━━ DOCUMENT SECTION ━━

Vipret is a star among a soaring number of healers in Switzerland, and during his lightning visit to Geneva he expects to treat some 300 people eager to experience the "magic" in his hands.

"With my left hand I detect what is wrong and with my right hand I heal," says Vipret, a heavyset man wearing a plaid shirt, jeans and clogs.

Switzerland may be home to some of the world's largest pharmaceutical companies, but it is also proving fertile ground for traditional medicine healers like Vipret, who have been seeing booming business in recent years.

Once shunned as witches, hypnotists, bonesetters, magnetists and herbalists are surfing on the swelling organic wave, experts say, and have gained such acceptance that many Swiss hospitals have even begun referring patients to them.

"We are seeing that more and more people are turning to healers," says ethnologist Magali Jenny, who has written two best-sellers on the subject since 2008.

"There is no other place, in Europe at least, where this subject is as accepted," she tells Agence France Presse.

Annie Marie Girard, a 55-year-old French magnetist based in Geneva -- a canton that recognizes "spiritual healing" -- agrees.

"In France, if a healer does not succeed at healing a patient immediately, you are automatically taken to court," she says, explaining why she has settled in Switzerland.

According to Jenny, more than 500 largely unschooled healers are active in the French-speaking part of Switzerland alone, which counts just about a quarter of the country's eight million people.

━━━

> _TASKS TO PERFORM_
1. Update the passage on Swiss healers from "Annie Marie Girard, a" up to and including "eight million people.", swapping "canton" for "region".
2. According to the passage on Swiss healers, how many healers does Jenny say are active in the French-speaking part of Switzerland?

━━ AVAILABLE DATA ━━

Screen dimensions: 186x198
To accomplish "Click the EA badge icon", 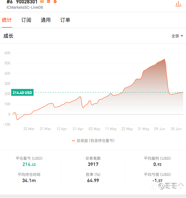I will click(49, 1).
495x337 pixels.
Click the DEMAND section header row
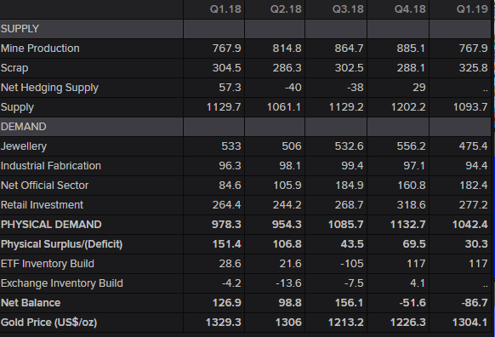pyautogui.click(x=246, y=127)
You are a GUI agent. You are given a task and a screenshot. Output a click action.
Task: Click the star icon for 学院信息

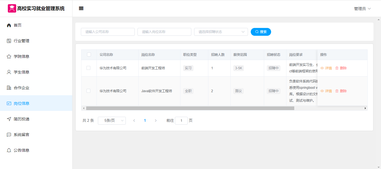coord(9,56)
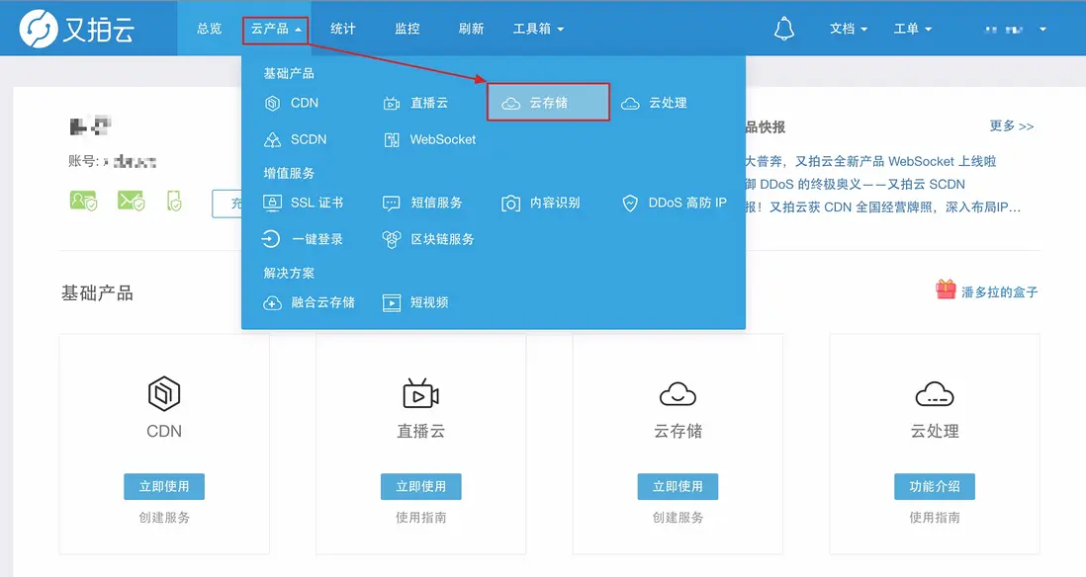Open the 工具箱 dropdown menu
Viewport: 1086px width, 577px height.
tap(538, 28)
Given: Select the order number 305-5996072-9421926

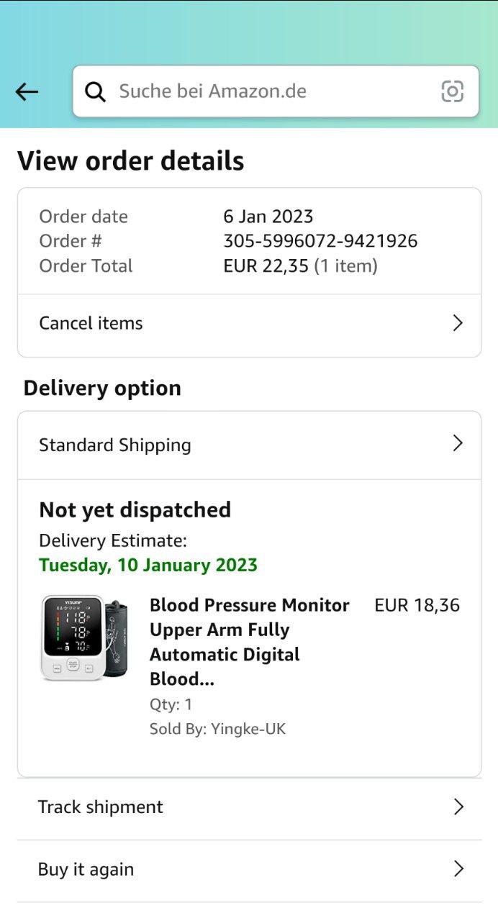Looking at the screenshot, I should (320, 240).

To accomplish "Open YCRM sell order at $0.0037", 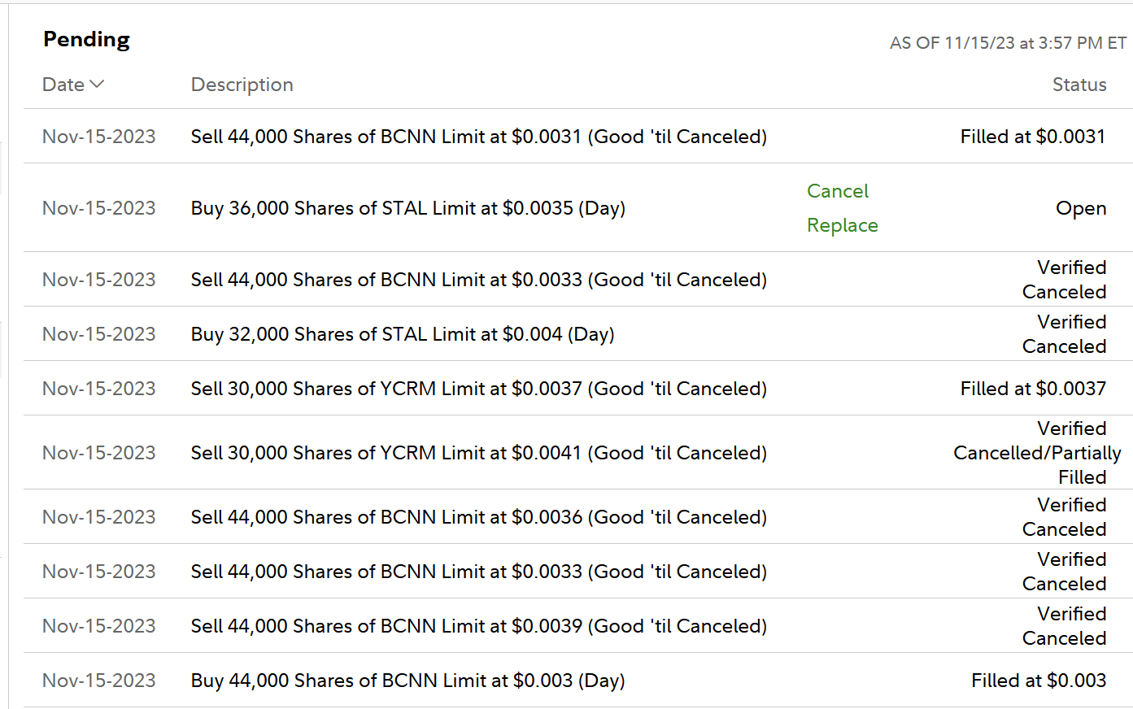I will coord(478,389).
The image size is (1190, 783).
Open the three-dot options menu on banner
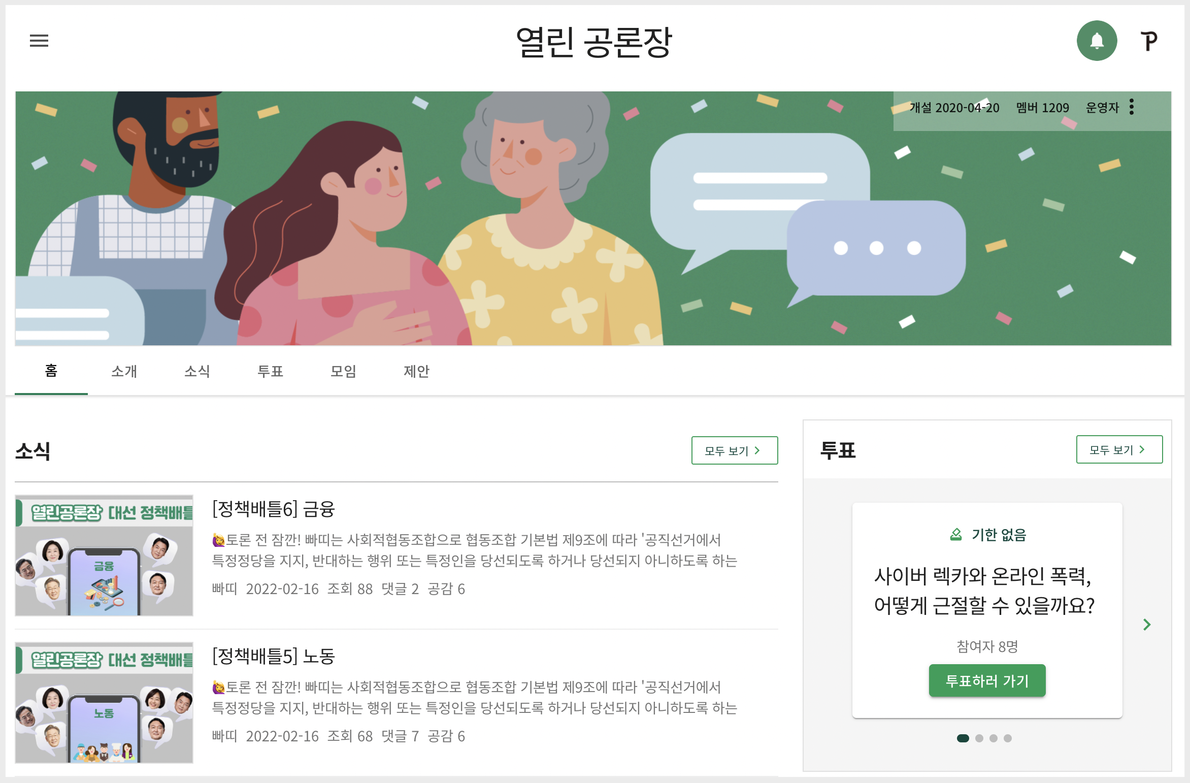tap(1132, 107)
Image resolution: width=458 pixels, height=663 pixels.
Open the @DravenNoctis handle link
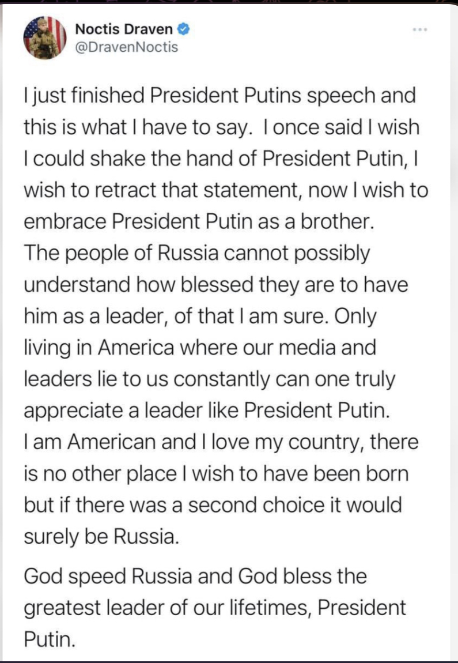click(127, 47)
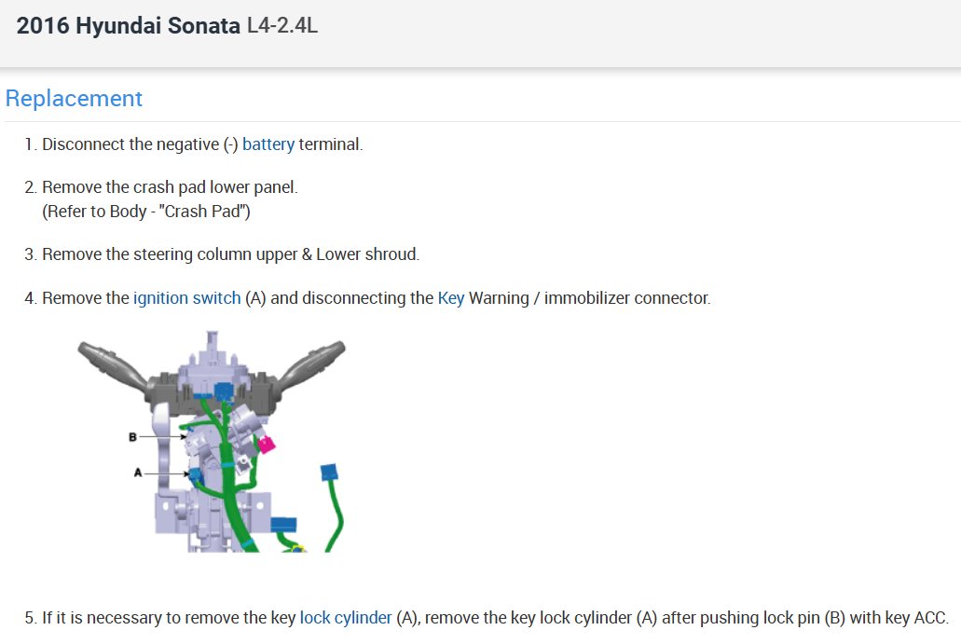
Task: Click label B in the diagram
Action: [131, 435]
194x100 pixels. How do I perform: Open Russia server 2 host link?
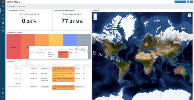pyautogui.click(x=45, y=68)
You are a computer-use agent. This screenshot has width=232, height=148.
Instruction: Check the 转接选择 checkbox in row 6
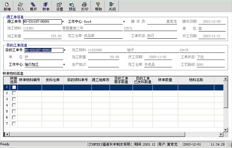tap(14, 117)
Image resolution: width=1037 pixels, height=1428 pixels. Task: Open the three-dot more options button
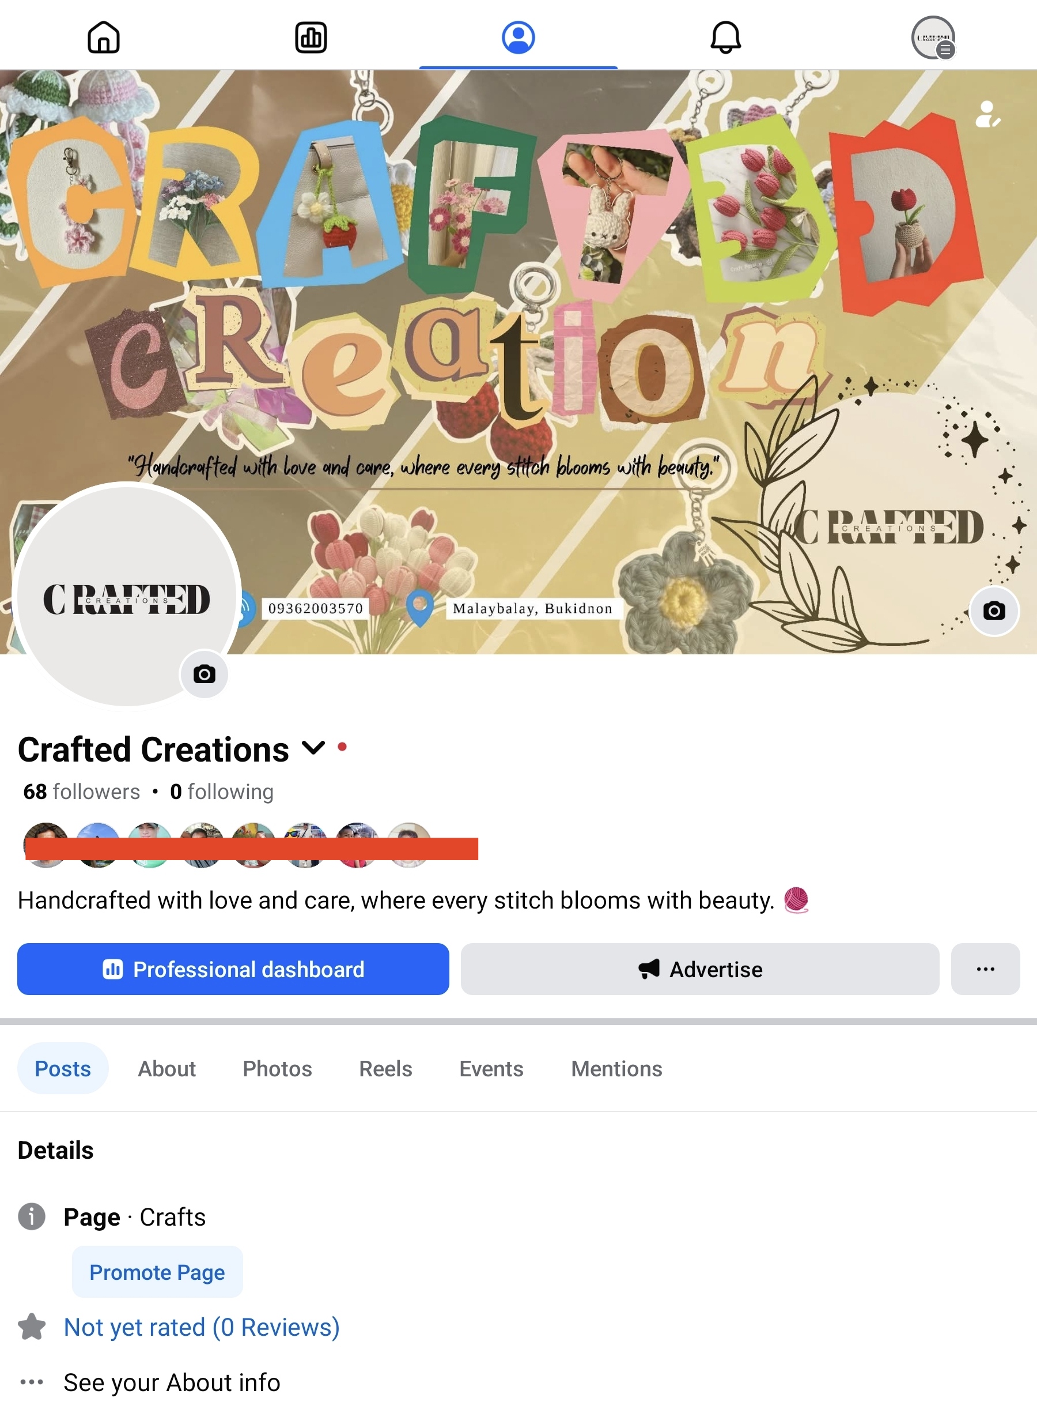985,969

━━━

> _OUTPUTS IN ORDER_
1.
Annie Marie Girard, a 55-year-old French magnetist based in Geneva -- a region that recognizes "spiritual healing" -- agrees.

"In France, if a healer does not succeed at healing a patient immediately, you are automatically taken to court," she says, explaining why she has settled in Switzerland.

According to Jenny, more than 500 largely unschooled healers are active in the French-speaking part of Switzerland alone, which counts just about a quarter of the country's eight million people.

2. More than 500.